| Powell tells europe to stop bashing american { May 18 2002 } Original Source Link: (May no longer be active) http://www.guardian.co.uk/eu/story/0,7369,717800,00.htmlhttp://www.guardian.co.uk/eu/story/0,7369,717800,00.html
Lay off US Powell tells Europeans
Julian Borger in Washington Saturday May 18, 2002 The Guardian
The US secretary of state, Colin Powell, yesterday delivered a sharp attack on European political leaders, accusing them of constant "bashing" of US actions in the war on terrorism.
Just days before President George Bush sets off on a crucial tour of several European capitals, Mr Powell claimed that contrary to the dominant European viewpoint, US foreign policy under Mr Bush had been a resounding success.
In an interview with selected European newspapers, including Die Zeit, Libération and the Guardian, in Washington yesterday, Mr Powell - who will travel on with Mr Bush to Russia, France and Italy - repeatedly voiced impatience at Europe's predictions of the dire consequences of American actions, which he argued had not been borne out by events.
He pointed to the imminent enlargement of Nato around the borders of Russia and Moscow's acquiescence in the proposed US National Missile Defence (NMD) system as positive achievements that flowed directly from America's determined stand.
The secretary of state's criticism is all the more pointed bearing in mind that he is usually regarded as the most Europe-friendly figure within the Bush administration. Bluntly, he told his detractors across the Atlantic that European outrage over President Bush's "axis of evil" speech in January, seen by many observers as marking the start of a dramatic decline in US-European relations, had been misplaced.
"The president said 'axis of evil' and it was amazing what happened after that in terms of the criticism that came our way," Mr Powell argued. "The president came up with a clever way of capturing them all and guess what - the North Koreans now want to talk to us. The Iraqis are trying to pretend that they're behaving better."
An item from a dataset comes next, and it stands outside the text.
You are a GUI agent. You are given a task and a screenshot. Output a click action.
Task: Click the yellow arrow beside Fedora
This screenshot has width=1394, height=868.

The president, accompanied by Mr Powell, goes to Europe at a time of considerable transatlantic distrust between the US and its European allies over what Europe believes is increasing American unilateralism, and what the US sees as a lack of European resolve in dealing with terrorism.
The extent of ill-feeling has been illustrated in the US by a number of harshly worded attacks on Europe in the press, including accusations of anti-semitism. Mr Powell said the rise of anti-European sentiments was partly explained by anti-Americanism in Europe.
"To some extent it reflects the fact that we get bashed all the time. I think it may be something of a counter to the speed with which Europe always finds fault - some in Europe," Mr Powell said.
"There are some in Europe who are quick to find fault with any position that the United States might take that we believe is a correct, principled position ... so I think there is something of a reverse spin coming back on the rhetoric."
Further evidence of the growing rift between the US and Europe came last night when the French president, Jacques Chirac, tore into what he called American "unilateralism". In one of his most hard-hitting indictments of the Bush administration, Mr Chirac said its recent decisions to impose steel tariffs and raise farm subsidies would harm the world's poorest nations.
Speaking at the end of a European Union summit with Latin American leaders in Madrid, Mr Chirac said that what the US was giving to developing countries in aid, it was now taking back in the form of tariffs.
Mr Powell added to his critique of Europe by saying that Moscow's acceptance of NMD and Washington's withdrawal from the Anti-Ballistic Missile (ABM) treaty (on June 13), showed that European predictions of global chaos as a result were misplaced. "The ABM treaty is about to lapse. The geo-strategic situation is not collapsing and no arms race is breaking out."
He dismissed much of the European criticism as intellectual "churning" and said the transatlantic relationship was fundamentally strong. He insisted that the experience of the Afghan war demonstrated that Nato still had an important function.
He said 14 Nato members were involved in Afghanistan, and when it was suggested that that role could be a "token" of cooperation, Mr Powell replied "Tell that to the British troops."